US antitrust regulators could push Valeant Pharmaceuticals International Inc to sell part of its specialty contact lens materials business so it would lose the market dominance it built through two acquisitions, antitrust attorneys said. The US Federal Trade Commission is investigating the Canadian drugmaker's purchase of Paragon Vision Sciences in May, Valeant said in a government filing on Monday. Valeant disclosed that it had received a letter from the FTC on or about October 16 seeking information about the Paragon deal.
Valeant, whose shares plunged last week after a short seller issued a report alleging it was artificially inflating its revenue through dealings with a specialty pharmacy company, entered the contact lens business in 2013 by buying Bausch and Lomb for $8.7 billion. Among its businesses, Bausch and Lomb was a major manufacturer of basic components, or "buttons", used to make a type of rigid gas permeable lenses known as Ortho-K. Valeant then bought the much smaller Paragon for an undisclosed sum, without reporting it to securities regulators or antitrust authorities.
Paragon was the No 2 maker of CRT buttons which are similar to Ortho-K, according to sources at the laboratories which customise them for patients. With the takeover, Valeant gained control of more than 80 percent of the gas permeable button market, the sources said. It also brought in big price rises, some customers said. Antitrust regulators often see big price rises as a signal of anti-competitive practices. Under US antitrust law, it is legal to buy a small company without reporting the transaction to antitrust authorities if the value of the deal is less than $76.3 million. It is also legal to have a home-grown monopoly by developing a product in-house.

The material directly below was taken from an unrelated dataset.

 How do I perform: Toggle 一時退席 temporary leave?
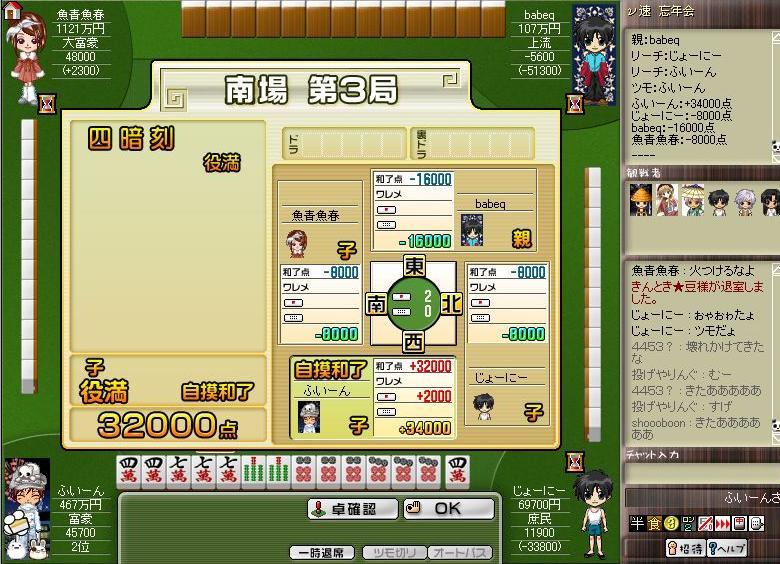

However, gaining a monopoly by buying companies can lead to a breach of regulations. "They do have a duty not to make themselves a monopolist by acquisition," said John Briggs of law firm Axinn, Veltrop and Harkrider LLP. Valeant defended the purchase, saying it "supports our mission to improve consumers' lives." "We are co-operating with the FTC on its inquiry," a spokesman said in a statement.
The FTC declined comment for this story. The FTC could sue to force Valeant to sell Paragon or to divest specific assets, such as the CRT portion of Paragon's business, said William Stallings, who recently left the Justice Department to join the law firm Mayer Brown as an antitrust and competition attorney. "This one cries out for disgorgement, which has been a big huge push for the agencies," he added in reference to antitrust actions that force a company to pay a penalty related to the profits they have made.

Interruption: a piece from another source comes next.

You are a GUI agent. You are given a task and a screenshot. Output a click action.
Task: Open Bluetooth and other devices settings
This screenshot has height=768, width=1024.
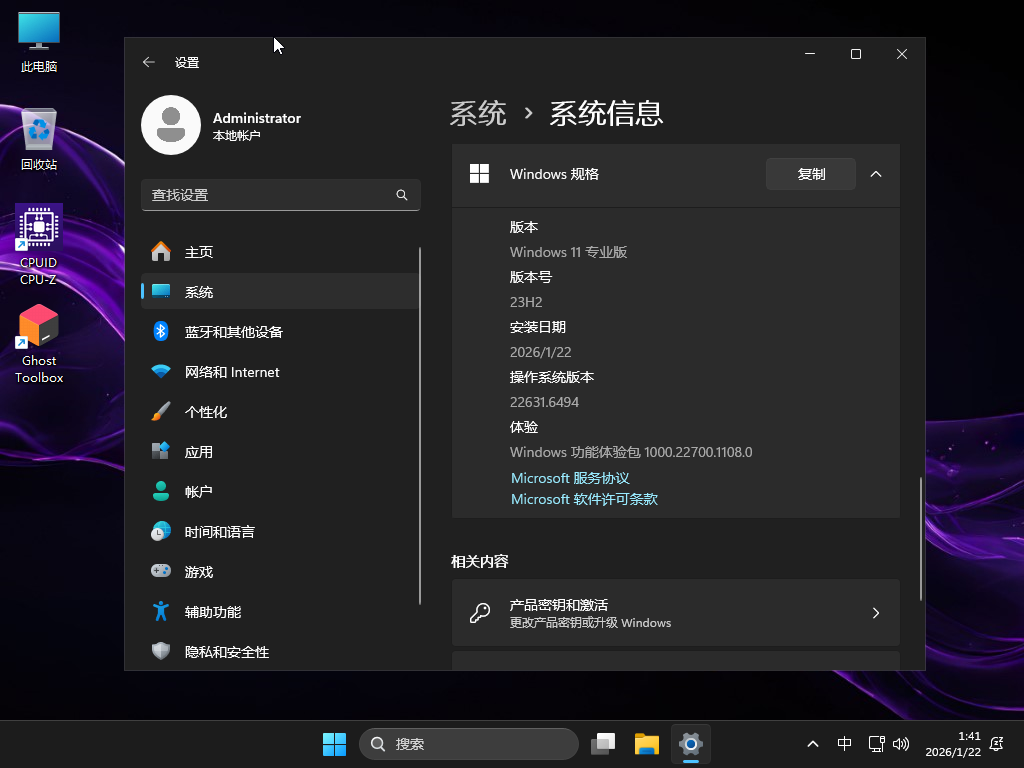[233, 332]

In recent years, the Justice Department and the FTC, which share the job of enforcing antitrust law, have gone after small, previously unreported transactions which they determined had broken antitrust law.
One small deal which caught the eye of the FTC was Carilion Clinic, which bought two competing clinics, one which does imaging and the other minor surgery, in Roanoke, Virginia in 2008, and then raised prices. In 2009, Carilion agreed to sell both clinics under pressure from the regulator. In April, the FTC required Cardinal Health to pay $26.8 million to refund customers. It had been accused of overcharging them for drugs used to perform heart stress tests after it made a series of acquisitions that gave it dominance in 25 cities and then put pressure on suppliers not to deal with competitors seeking to open rival clinics.

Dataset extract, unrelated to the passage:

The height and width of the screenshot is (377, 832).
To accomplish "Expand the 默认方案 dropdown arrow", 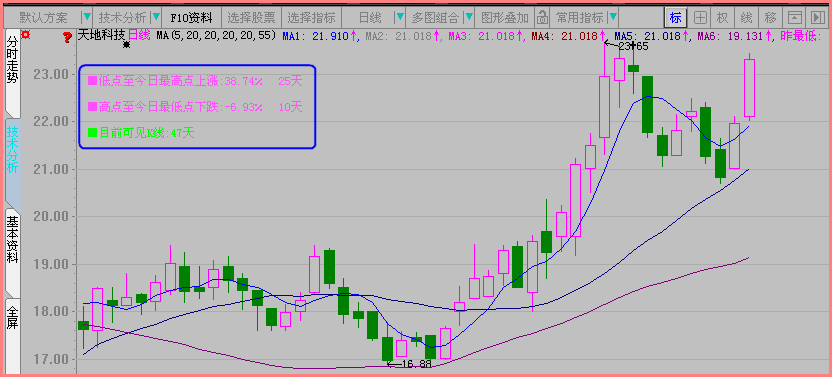I will click(x=88, y=18).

Both the Ortho-K and the CRT lenses re-shape the cornea as they are worn overnight, making glasses or other corrective lenses unnecessary during the day. An industry source estimated that Bausch and Lomb and Paragon made about $5.5 million annually from the CRT and Ortho-K business, through sales of both buttons and finished lenses. Valeant informed laboratories which bought the buttons of price increases in September and October, according to several laboratories interviewed by Reuters. Bill Masler, president of Colorado-based Accu Lens which buys buttons from Valeant, estimated that the average price he pays rose about 70 percent, with some buttons costing as much as 130 percent more. "The price increase is totally out of line. It's unjustifiable," said Masler.